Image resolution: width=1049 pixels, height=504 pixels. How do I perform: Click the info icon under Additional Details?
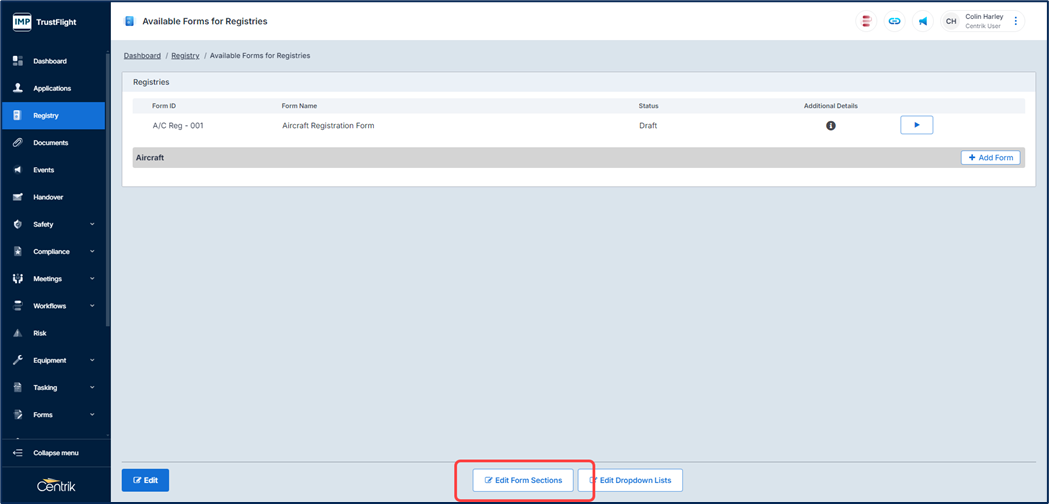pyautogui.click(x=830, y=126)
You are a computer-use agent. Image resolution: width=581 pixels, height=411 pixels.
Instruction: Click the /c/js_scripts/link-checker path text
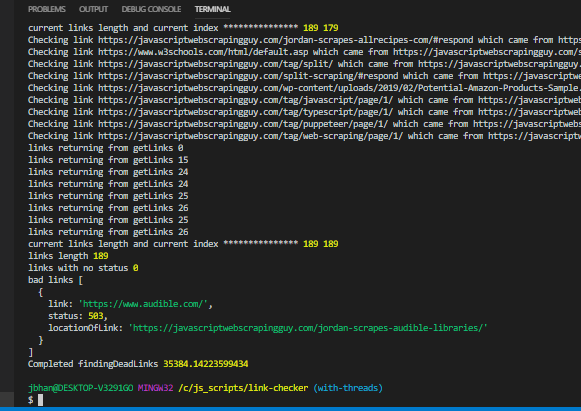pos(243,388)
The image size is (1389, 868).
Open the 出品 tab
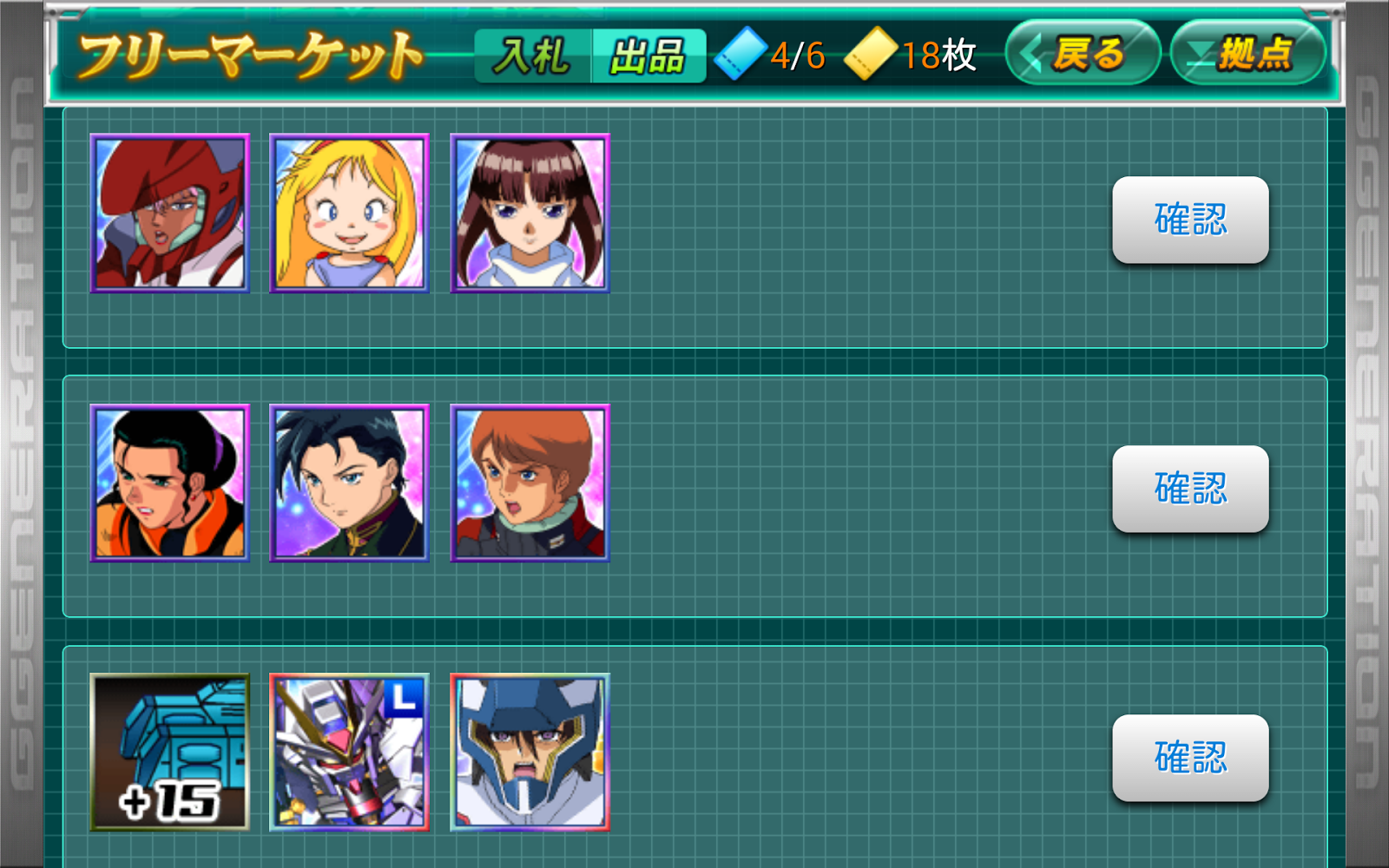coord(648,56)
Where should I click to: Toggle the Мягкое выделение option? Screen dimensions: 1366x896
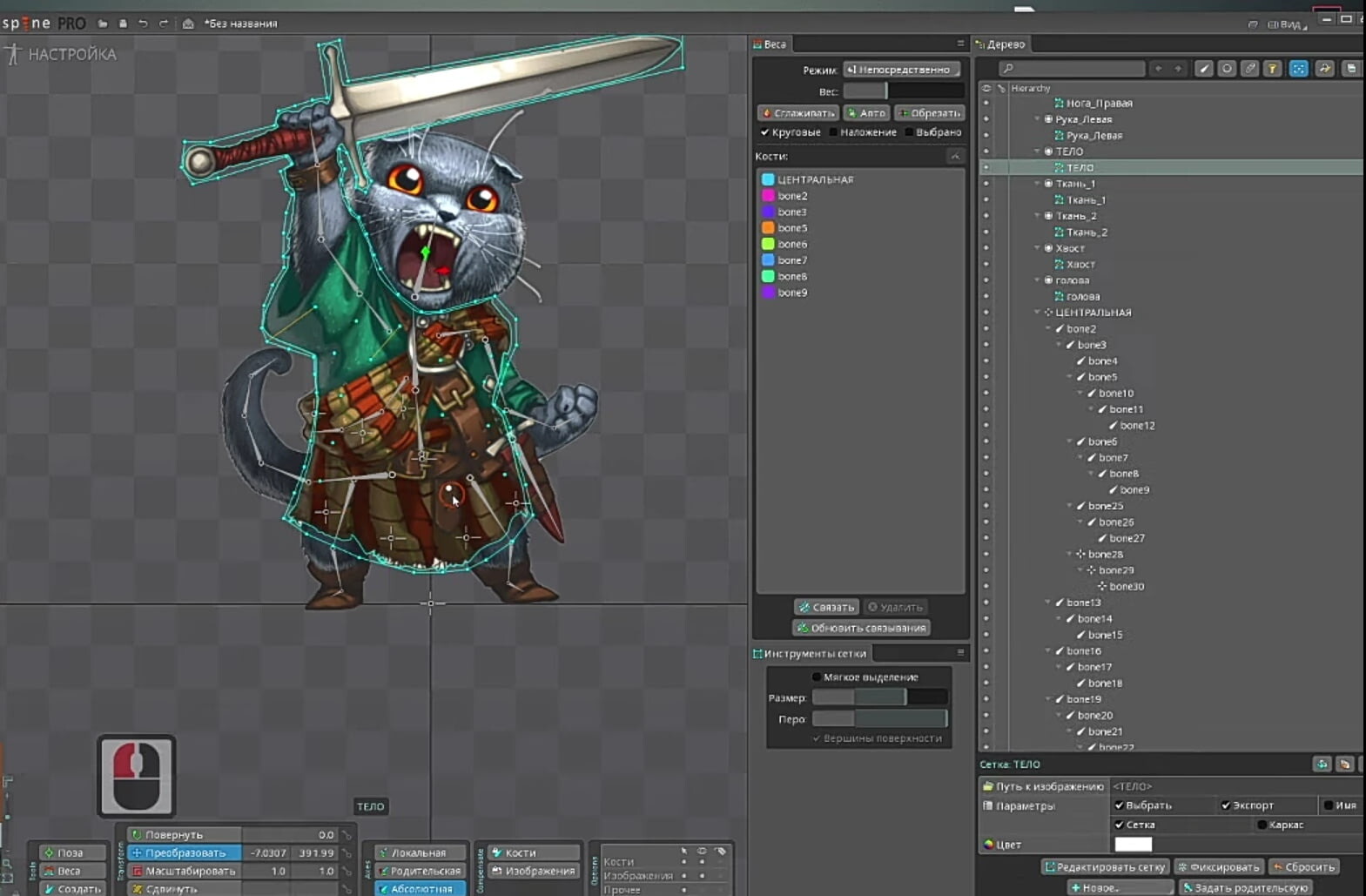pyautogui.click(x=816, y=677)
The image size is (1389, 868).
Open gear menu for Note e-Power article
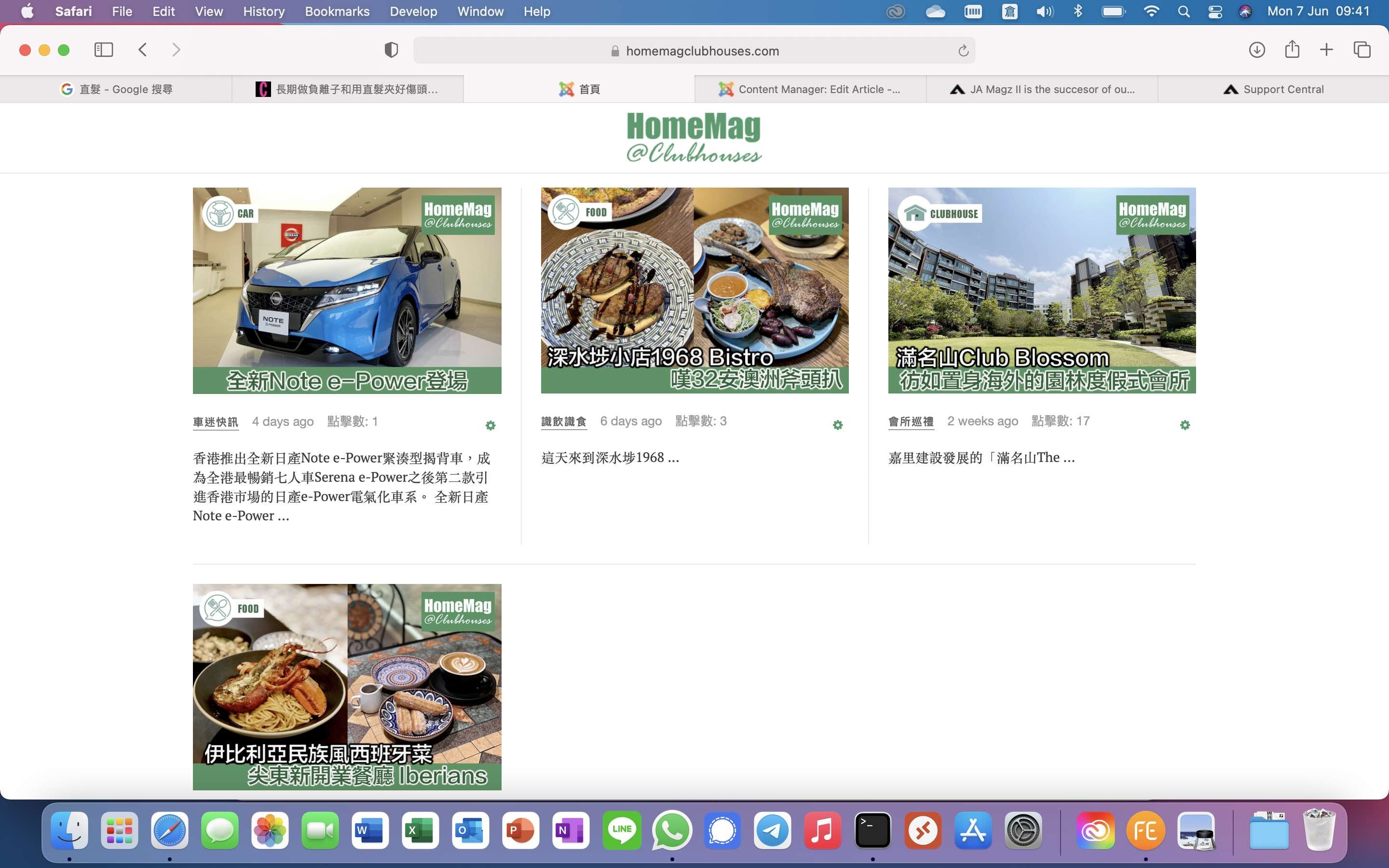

**Task directions:** Rewrite all of the records with "image size" replaced by "picture size" and nothing else changed. Omit the pictures from your version.

**Result of the exercise:**
Image resolution: width=1049 pixels, height=504 pixels. How do I perform: Click the info icon under Additional Details?
pyautogui.click(x=830, y=126)
You are a computer-use agent. Image resolution: width=581 pixels, height=411 pixels.
Instruction: Click the /c/js_scripts/link-checker path text
pos(243,388)
The picture size is (1389, 868).
Open the 出品 tab
coord(648,56)
Where should I click to: Toggle the Мягкое выделение option? Screen dimensions: 1366x896
pyautogui.click(x=816, y=677)
The picture size is (1389, 868).
Open gear menu for Note e-Power article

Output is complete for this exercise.